-------- GIVEN DATA
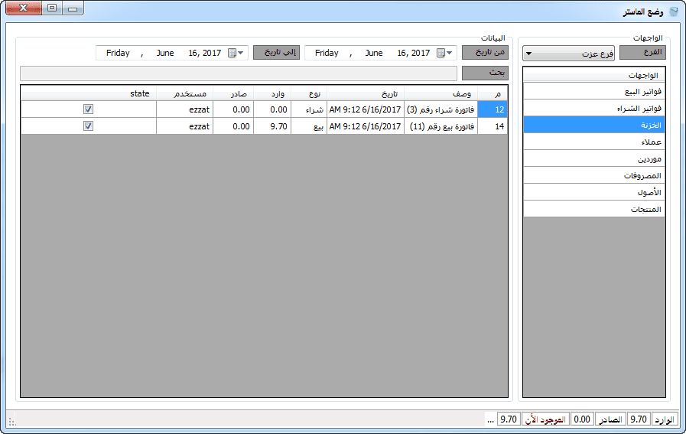
Task: Expand the إلى تاريخ date dropdown arrow
Action: point(242,53)
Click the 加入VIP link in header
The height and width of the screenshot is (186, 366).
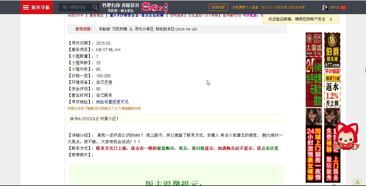[267, 7]
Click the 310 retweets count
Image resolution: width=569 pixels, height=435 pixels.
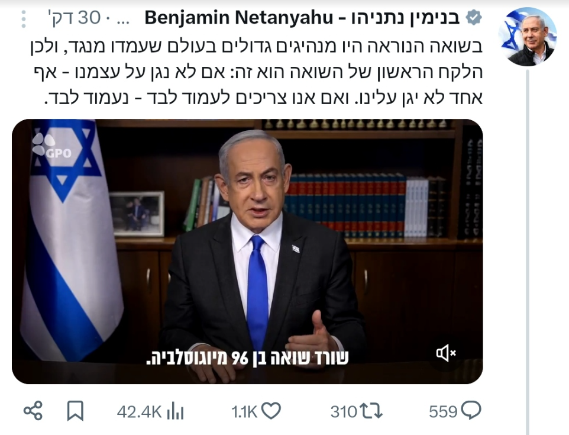[x=344, y=412]
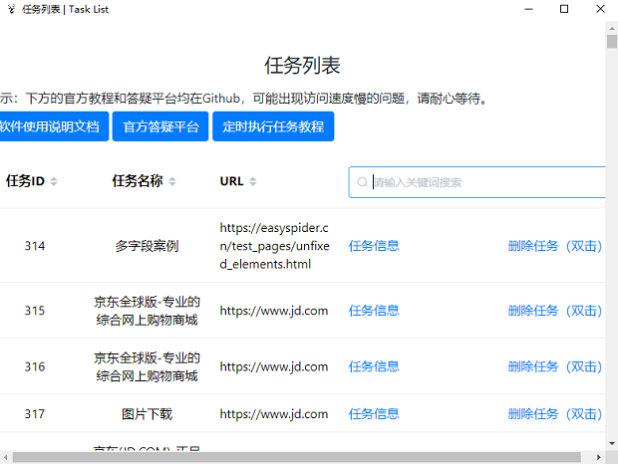Click 删除任务 for task 316

pyautogui.click(x=554, y=366)
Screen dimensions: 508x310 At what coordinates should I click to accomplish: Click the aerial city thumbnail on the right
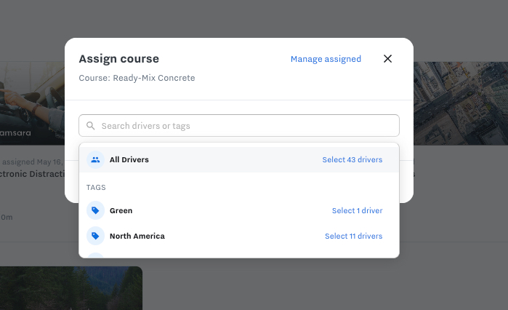click(459, 102)
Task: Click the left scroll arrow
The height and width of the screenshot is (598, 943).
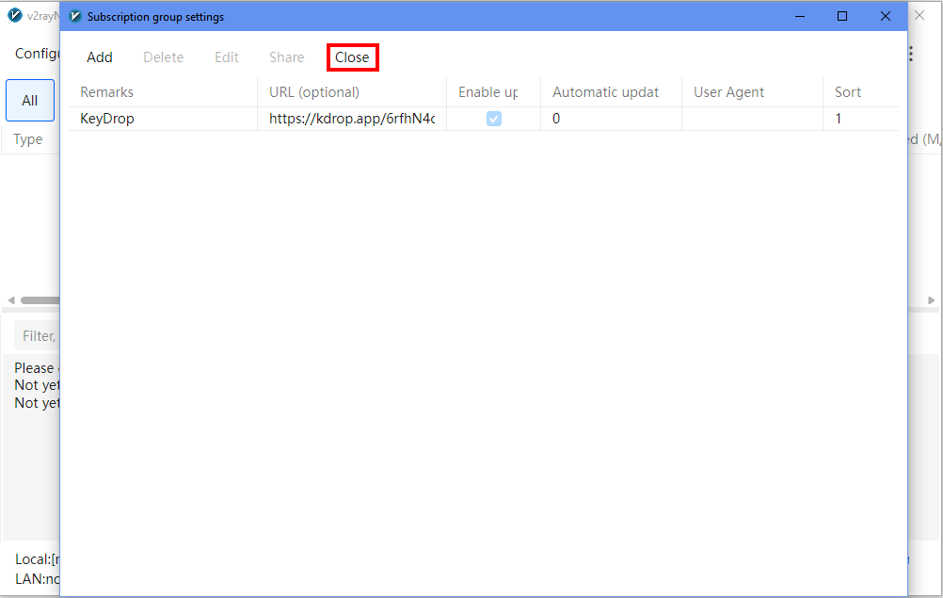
----------------
▶ [WHAT THE EXERCISE ASKS]
Beginning with the line holding "Image resolution: width=569", copy each line exactly through the end of the records above, and leave every picture out.

▶ [RESPONSE BOX]
Image resolution: width=569 pixels, height=435 pixels.
[x=344, y=412]
Click 删除任务 for task 316

pyautogui.click(x=554, y=366)
Screen dimensions: 508x310 At what coordinates should I click to accomplish: Click the aerial city thumbnail on the right
click(459, 102)
Task: Click the left scroll arrow
The height and width of the screenshot is (598, 943).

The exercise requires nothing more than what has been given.